É de se perguntar se nós teríamos, doravante, uma curadoria do embrião! Portanto, temos alterações importantes neste Projeto, mas também temos algumas alterações que devem ser vistas com muito cuidado, para que não percamos o fio da meada, para que não percamos a linha para o qual esse Código foi criado. É claro que esse Código traz dificuldades em inúmeros artigos, como qualquer lei e que devem as modificações sofrer um crivo especial dos operadores do Direito.
Pois bem: Esse Código substitui a cansada expressão loucos de todo gênero, quando trata dos incapazes, por aqueles que não têm o devido discernimento, e com isto cria uma gradação, permitindo ao juiz estabelecer os limites da incapacidade, ao determinar uma sentença de interdição.Vejam que o Professor Miguel Realce realçou esse aspecto: a cada momento este Código concede uma parcela de discricionariedade muito grande ao juiz.

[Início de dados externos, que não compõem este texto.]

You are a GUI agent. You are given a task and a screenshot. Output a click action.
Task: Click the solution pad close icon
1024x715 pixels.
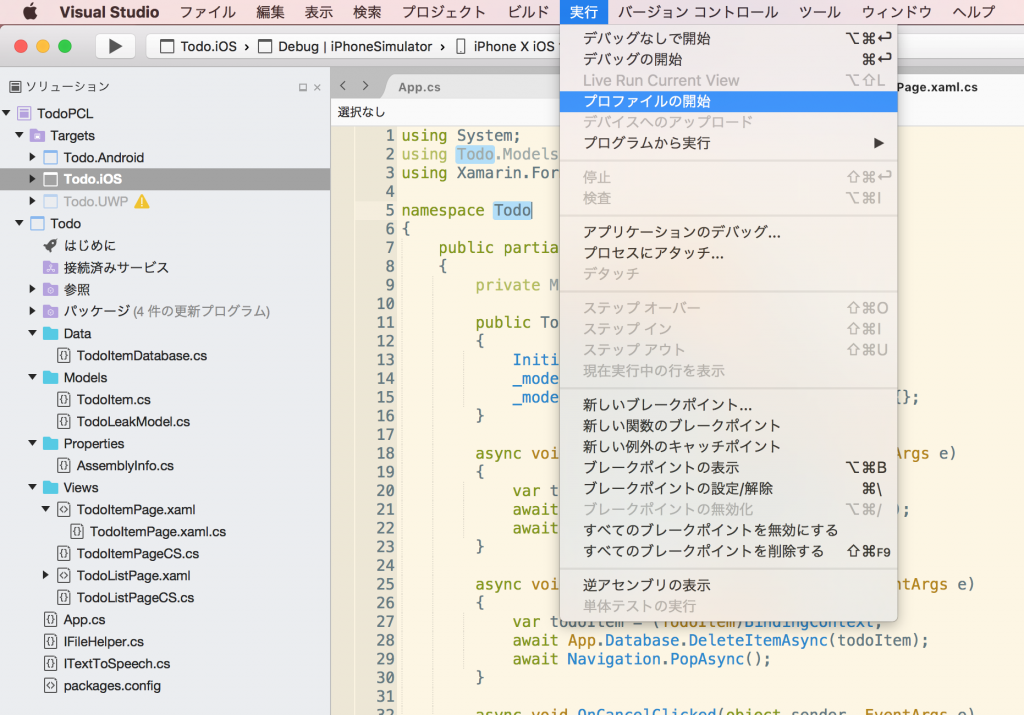(x=319, y=87)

Doravante, caberá ao juiz, e é certo que cabendo ao juíz, cabe ao advogado apontar o caminho, uma discricionariedade que vai obrigar que se decida de acordo com as necessidades sociais do seu tempo e de acordo com as necessidades sociais que nos rodeiam. Isto permitirá uma jurisprudência flexível e é claro que, a princípio, surpreendente. Levará algum tempo que tenhamos alguns caudais delimitados de jurisprudência, e aqui já encontramos o primeiro exemplo, logo na Parte Geral, logo nos primeiros artigos, dessa discricionariedade. Porque se são absolutamente incapazes, por exemplo, os que não tiverem o necessário discernimento para a prática dos atos, serão relativamente incapazes, os que tenham o discernimento reduzido, ou como diz o Código "os ébrios habituais, os viciados em tóxicos e os que por deficiência mental, tenham o discernimento reduzido”. Ora, o juiz ao decretar essa interdição deve delimitar o âmbito de atuação do agente, desde que tenha o discernimento reduzido, ainda porque esse discernimento reduzido poderá ser maior ou menor, e sabemos que a deficiência mental ou a insuficiência menta, permite que determinados indivíduos possam realizar determinados atos. Assim vinha se posicionando a jurisprudência, de modo que não temos um compartimento estanque ao definir a insuficiência mental.